Exercise: Your task is to copy each line of the material that holds the word "clock".

Provided entries:
______

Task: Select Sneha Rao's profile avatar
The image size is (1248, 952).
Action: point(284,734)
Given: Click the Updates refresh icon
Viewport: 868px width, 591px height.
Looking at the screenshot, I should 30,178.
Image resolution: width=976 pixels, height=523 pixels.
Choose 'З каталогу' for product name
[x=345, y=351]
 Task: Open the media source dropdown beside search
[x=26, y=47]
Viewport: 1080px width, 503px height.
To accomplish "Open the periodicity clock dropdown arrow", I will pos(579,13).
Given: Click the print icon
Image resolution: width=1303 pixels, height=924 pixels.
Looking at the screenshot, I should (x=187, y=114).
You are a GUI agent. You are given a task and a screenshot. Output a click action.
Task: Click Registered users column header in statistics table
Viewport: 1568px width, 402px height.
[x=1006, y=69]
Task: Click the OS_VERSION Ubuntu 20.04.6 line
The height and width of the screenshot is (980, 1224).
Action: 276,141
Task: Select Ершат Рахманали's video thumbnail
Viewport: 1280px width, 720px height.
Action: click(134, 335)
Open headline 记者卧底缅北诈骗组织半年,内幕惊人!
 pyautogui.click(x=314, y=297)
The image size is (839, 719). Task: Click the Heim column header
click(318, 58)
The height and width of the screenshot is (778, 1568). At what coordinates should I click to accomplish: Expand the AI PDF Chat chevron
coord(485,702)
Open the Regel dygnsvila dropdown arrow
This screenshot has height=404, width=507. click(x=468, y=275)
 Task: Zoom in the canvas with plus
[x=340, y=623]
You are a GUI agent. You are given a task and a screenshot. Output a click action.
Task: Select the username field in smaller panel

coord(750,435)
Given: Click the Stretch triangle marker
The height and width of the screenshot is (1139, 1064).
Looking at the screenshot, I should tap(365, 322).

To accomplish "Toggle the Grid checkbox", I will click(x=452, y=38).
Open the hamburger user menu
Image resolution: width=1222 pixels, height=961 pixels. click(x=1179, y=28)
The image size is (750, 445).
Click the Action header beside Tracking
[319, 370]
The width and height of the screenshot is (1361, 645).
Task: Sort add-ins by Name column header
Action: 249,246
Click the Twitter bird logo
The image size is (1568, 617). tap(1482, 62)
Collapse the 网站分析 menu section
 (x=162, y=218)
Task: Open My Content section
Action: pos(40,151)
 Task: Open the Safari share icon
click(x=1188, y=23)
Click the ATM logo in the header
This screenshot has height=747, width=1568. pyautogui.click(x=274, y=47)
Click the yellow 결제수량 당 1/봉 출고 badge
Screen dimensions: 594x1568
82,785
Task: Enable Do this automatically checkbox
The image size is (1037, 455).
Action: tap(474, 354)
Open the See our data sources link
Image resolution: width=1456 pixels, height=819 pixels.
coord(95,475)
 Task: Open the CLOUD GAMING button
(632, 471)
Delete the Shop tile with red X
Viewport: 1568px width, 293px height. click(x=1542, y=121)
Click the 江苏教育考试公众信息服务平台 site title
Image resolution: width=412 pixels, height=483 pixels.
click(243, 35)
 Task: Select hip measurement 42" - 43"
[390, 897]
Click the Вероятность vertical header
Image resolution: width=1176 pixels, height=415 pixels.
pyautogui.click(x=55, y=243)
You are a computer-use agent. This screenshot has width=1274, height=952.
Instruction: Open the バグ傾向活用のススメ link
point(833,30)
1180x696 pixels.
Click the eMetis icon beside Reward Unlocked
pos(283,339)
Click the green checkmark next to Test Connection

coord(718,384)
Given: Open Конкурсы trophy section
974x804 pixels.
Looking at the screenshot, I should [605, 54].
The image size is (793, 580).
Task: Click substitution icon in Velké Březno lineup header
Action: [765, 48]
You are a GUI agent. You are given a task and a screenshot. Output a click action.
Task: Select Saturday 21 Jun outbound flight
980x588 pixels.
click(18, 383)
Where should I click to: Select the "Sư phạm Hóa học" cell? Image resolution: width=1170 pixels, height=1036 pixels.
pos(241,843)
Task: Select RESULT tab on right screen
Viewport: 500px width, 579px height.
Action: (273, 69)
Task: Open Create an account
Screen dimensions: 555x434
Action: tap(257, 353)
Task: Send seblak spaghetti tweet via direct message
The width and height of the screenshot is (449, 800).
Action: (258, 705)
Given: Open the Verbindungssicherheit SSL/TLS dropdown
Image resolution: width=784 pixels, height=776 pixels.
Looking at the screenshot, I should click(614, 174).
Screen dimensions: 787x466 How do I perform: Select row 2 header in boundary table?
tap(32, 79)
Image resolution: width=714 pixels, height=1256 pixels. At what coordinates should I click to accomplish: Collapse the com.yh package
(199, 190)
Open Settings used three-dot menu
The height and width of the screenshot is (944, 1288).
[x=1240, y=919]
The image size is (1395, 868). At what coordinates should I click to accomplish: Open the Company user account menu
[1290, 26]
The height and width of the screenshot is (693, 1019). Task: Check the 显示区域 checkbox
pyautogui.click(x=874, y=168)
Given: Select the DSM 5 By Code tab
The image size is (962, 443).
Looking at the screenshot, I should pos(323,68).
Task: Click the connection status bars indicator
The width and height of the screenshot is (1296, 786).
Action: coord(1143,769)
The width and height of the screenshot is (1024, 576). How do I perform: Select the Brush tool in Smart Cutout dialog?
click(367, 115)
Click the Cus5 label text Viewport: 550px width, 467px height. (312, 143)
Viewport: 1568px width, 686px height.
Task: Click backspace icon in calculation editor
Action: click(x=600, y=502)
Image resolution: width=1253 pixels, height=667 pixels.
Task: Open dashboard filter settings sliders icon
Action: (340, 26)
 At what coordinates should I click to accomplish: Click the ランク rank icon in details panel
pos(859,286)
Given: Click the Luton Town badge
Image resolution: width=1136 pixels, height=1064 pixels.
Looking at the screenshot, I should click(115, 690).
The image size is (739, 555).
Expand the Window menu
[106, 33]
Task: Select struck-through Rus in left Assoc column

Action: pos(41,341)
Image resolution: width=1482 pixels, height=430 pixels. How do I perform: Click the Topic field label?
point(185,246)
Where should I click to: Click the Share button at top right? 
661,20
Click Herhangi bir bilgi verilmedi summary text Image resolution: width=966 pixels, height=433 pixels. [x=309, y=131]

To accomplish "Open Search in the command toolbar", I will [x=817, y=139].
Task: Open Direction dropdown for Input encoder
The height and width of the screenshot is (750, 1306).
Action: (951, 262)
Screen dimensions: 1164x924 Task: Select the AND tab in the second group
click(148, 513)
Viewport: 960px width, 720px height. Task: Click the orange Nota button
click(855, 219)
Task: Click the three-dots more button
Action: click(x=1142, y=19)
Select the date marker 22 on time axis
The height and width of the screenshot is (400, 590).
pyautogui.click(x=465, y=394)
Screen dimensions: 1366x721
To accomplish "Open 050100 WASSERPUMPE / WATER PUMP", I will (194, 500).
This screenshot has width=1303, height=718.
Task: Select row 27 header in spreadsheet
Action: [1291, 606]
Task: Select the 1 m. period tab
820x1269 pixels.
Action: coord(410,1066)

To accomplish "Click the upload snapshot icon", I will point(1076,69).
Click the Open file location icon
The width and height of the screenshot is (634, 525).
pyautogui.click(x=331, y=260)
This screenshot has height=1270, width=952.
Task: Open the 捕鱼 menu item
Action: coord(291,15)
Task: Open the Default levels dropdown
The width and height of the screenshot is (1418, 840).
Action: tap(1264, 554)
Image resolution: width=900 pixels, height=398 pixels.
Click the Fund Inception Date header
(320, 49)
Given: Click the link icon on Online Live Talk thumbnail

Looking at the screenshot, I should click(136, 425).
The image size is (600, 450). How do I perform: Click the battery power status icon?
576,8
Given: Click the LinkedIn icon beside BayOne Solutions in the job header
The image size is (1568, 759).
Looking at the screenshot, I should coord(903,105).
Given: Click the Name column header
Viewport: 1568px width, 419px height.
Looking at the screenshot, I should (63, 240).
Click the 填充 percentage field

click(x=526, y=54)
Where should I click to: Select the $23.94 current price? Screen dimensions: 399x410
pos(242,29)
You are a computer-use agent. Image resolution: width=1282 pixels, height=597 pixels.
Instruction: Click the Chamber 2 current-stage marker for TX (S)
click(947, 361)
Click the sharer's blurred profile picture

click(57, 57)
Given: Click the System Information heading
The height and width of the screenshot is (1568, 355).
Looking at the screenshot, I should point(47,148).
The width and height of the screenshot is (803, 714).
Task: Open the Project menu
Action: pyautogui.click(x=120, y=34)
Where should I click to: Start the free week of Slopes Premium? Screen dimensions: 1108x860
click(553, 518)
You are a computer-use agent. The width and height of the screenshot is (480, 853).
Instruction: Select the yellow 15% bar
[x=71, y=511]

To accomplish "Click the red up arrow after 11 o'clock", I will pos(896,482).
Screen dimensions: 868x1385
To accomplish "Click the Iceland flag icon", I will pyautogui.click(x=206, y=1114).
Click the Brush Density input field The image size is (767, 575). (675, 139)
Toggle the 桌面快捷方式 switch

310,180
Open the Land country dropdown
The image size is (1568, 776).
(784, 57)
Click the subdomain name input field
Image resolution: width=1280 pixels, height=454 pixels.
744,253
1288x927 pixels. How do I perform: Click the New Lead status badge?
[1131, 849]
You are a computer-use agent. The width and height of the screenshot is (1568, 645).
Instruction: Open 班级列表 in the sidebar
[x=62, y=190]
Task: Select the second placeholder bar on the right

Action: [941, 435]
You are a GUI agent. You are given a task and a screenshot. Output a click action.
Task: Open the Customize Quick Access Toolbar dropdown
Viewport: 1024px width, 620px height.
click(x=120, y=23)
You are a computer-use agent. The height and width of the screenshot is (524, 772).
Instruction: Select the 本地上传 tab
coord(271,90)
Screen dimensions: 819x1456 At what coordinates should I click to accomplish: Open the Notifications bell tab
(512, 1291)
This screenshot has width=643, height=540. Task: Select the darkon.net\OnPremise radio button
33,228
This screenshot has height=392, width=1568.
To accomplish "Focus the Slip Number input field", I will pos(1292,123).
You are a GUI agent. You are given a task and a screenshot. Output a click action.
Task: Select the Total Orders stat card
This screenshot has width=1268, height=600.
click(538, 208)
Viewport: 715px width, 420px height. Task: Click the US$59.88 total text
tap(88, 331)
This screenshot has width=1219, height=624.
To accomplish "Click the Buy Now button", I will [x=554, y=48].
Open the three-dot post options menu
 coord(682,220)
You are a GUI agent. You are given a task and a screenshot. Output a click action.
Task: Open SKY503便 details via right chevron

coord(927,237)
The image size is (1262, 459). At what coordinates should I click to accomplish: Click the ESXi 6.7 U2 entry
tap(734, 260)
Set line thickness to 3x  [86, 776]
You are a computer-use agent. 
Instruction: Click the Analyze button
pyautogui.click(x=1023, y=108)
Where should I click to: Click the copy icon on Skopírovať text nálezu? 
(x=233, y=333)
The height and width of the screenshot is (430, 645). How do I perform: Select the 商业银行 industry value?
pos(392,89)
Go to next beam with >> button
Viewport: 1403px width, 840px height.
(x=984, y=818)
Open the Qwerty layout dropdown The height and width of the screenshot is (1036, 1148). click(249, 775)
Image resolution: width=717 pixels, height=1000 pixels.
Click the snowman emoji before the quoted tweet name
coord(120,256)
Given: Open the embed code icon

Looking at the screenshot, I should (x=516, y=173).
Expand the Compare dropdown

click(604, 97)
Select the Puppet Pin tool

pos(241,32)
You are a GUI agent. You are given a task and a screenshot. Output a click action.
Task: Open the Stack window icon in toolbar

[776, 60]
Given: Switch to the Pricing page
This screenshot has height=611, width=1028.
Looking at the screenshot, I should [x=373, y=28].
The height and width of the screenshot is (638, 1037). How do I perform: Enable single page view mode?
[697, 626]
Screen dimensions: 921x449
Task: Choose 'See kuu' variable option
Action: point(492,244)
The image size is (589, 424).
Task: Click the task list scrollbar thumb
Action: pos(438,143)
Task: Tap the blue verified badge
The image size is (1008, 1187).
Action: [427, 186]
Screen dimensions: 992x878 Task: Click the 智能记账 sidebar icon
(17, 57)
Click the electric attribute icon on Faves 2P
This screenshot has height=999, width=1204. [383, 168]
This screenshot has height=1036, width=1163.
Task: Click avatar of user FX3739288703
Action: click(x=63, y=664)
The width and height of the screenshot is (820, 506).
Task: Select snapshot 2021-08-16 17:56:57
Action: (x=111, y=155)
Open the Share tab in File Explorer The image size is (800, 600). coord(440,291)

______

Response for this exercise:
To accomplish "Open the periodicity clock dropdown arrow", I will pos(579,13).
To accomplish "Click the red up arrow after 11 o'clock", I will pos(896,482).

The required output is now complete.